Sept mandats de perquisition ont été exécutés dans le District fédéral et les Etats de Sao Paulo (sud), Bahia (est) et Parana (sud) dans le cadre de cette enquête baptisée Opération Cui Bono (Pour quel profit), a annoncé la police fédérale, en relevant que ces mandats concernaient d’anciens responsables de la Caisse économique fédérale dont l’ancien secrétaire du gouvernement brésilien, Geddel Vieira Lima.
Selon le texte des mandats de perquisition, le ministère public estime que Vieria Lima, l’un des proches conseillers du président Michel Temer, et d’autres faisaient partie d’une « vraie organisation criminelle », en ce sens qu’ils auraient facilité l’octroi de prêts aux entreprises et ont reçu des pots de vin en retour.
Les éléments de preuve recueillis à ce jour attestent de l’existence d’une organisation criminelle comprenant des responsables brésiliens, des parlementaires et des hommes d’affaires, qui utilisaient de manière répétée les ressources publiques à leurs fins personnelles, précise le document signé par le procureur Anselmo Henrique Cordeiro Lopes, relayé par la presse locale.
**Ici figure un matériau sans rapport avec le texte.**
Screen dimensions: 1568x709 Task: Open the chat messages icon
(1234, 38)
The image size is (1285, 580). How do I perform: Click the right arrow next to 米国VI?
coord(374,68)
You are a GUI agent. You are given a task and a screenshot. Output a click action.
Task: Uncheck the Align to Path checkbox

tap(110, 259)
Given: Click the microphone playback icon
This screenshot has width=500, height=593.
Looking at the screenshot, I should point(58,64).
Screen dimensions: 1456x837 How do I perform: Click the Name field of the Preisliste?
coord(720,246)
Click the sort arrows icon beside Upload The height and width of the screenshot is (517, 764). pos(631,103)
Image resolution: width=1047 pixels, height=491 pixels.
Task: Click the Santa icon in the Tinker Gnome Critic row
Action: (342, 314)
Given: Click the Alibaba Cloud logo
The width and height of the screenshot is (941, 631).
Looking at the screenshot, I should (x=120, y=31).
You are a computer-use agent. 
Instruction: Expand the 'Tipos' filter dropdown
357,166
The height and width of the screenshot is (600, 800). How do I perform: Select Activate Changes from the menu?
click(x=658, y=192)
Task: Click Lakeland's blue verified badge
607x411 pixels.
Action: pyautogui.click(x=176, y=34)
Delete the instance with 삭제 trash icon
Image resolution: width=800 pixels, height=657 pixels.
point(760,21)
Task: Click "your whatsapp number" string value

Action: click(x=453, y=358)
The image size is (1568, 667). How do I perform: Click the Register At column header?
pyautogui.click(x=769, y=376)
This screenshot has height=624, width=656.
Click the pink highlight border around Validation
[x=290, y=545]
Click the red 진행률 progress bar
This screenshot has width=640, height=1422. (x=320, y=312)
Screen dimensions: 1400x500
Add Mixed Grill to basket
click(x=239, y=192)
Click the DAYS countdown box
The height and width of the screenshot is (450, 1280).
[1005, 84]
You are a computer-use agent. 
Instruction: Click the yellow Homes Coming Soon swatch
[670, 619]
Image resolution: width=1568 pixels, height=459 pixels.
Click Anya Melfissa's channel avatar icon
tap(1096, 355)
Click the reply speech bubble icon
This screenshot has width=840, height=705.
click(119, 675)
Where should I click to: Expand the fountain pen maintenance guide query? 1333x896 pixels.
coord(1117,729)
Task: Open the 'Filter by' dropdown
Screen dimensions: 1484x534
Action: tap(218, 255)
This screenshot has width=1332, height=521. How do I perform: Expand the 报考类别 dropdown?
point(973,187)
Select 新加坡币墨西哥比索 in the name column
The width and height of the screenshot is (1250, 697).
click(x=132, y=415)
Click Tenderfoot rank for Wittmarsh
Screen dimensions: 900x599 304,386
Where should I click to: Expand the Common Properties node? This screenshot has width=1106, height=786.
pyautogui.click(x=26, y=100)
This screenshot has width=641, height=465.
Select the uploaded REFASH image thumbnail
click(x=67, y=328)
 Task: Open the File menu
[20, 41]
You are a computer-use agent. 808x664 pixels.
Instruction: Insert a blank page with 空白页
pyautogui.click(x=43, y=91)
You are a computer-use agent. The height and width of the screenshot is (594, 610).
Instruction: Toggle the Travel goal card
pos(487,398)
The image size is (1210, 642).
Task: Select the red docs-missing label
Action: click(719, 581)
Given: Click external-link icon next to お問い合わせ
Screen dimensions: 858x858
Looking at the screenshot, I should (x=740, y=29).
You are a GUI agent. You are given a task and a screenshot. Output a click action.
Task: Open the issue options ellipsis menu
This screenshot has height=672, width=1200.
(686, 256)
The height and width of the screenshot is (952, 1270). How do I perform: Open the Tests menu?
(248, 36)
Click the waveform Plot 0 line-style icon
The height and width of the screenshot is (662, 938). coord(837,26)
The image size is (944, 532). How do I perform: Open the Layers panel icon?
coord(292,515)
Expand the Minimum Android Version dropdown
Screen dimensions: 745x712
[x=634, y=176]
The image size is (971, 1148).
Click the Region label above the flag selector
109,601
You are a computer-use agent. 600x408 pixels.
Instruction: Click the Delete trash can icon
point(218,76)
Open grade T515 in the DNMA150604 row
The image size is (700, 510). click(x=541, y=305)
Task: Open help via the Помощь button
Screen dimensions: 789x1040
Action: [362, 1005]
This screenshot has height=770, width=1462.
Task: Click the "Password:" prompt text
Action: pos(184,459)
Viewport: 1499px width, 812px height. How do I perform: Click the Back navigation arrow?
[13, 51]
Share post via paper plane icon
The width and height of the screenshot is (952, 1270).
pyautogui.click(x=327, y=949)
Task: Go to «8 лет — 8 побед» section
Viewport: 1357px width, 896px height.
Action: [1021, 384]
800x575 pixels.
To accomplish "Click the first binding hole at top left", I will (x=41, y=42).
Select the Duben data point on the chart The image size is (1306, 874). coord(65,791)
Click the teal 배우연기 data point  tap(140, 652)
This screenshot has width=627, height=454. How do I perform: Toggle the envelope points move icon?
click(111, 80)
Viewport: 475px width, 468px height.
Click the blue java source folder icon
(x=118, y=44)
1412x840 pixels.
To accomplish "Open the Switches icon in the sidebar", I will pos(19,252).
Selon le parquet brésilien, l’ancien secrétaire du gouvernement, l’ancien président de la chambre des députés Eduardo Cunha, le « doleiro » (banquier au noir) Lucio Bolonha Funaro, et l’ancien vice-président de Caixa, Fabio Ferreira Cleto, auraient agi illégalement pour la libération de crédits par la banque d’Etat.
Les enquêteurs ont décidé de lancer cette enquête après avoir saisi le téléphone d’Eduaro Cunha, actuellement en prison, qui contenait des échanges de messages compromettants entre ce dernier et Viera Lima, qui avait démissionné en novembre dernier sur fond d’accusations de « trafic d’influence ».